Look through the entries below and extract exactly the lines from the one containing "You are a computer-use agent. Screen" through the one containing "Click the IP", ends included.

*** Material for this exercise

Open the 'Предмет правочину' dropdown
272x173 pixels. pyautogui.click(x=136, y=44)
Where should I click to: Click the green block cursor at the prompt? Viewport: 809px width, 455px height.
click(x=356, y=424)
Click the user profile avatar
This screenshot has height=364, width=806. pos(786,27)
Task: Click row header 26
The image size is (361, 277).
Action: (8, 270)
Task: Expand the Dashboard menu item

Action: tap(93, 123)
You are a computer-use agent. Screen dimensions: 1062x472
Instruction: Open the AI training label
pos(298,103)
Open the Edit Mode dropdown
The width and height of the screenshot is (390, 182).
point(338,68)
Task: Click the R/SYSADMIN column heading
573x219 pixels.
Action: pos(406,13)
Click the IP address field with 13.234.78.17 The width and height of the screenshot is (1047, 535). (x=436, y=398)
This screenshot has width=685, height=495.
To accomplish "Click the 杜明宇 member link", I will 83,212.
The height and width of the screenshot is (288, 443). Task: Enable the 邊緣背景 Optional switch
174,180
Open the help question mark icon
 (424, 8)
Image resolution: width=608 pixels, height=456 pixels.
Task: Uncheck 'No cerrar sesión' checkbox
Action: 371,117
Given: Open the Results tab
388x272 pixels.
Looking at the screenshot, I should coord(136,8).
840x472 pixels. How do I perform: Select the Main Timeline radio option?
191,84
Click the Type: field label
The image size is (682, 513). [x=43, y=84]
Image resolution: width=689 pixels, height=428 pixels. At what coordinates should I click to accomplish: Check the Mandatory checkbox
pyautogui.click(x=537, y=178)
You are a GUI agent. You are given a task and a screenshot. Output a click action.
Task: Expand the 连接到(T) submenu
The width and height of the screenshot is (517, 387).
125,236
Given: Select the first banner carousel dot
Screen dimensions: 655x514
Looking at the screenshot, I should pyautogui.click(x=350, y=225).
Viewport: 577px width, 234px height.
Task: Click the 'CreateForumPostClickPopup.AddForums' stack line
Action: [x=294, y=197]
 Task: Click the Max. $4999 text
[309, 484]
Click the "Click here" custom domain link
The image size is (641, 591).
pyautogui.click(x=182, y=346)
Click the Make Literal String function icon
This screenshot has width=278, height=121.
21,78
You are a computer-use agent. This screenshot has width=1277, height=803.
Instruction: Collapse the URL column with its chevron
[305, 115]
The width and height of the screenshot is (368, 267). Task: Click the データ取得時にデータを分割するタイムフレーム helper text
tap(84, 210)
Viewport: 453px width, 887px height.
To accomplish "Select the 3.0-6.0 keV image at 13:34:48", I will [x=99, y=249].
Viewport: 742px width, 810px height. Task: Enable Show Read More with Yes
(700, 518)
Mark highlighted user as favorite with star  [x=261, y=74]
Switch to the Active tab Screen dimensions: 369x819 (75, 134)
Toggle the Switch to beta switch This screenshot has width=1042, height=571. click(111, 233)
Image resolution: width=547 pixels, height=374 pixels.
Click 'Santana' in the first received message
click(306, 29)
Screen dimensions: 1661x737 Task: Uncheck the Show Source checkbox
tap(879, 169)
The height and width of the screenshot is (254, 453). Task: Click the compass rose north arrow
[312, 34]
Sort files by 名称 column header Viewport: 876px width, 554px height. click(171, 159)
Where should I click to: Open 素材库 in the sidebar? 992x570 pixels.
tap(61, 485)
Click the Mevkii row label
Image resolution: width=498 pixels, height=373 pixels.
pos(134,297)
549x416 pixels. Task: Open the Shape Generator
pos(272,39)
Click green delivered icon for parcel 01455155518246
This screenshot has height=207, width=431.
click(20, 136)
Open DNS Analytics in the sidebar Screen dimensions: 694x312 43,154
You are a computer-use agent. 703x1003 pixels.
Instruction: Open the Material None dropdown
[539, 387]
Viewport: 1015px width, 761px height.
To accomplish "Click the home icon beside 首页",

******

Task response
You are a computer-use agent. Screen dimensions: 1062x472
Instruction: Open the AI training label
pos(298,103)
Open the Edit Mode dropdown
The width and height of the screenshot is (390, 182).
point(338,68)
Task: Click the R/SYSADMIN column heading
573x219 pixels.
Action: pos(406,13)
Click the IP address field with 13.234.78.17 The width and height of the screenshot is (1047, 535). (x=436, y=398)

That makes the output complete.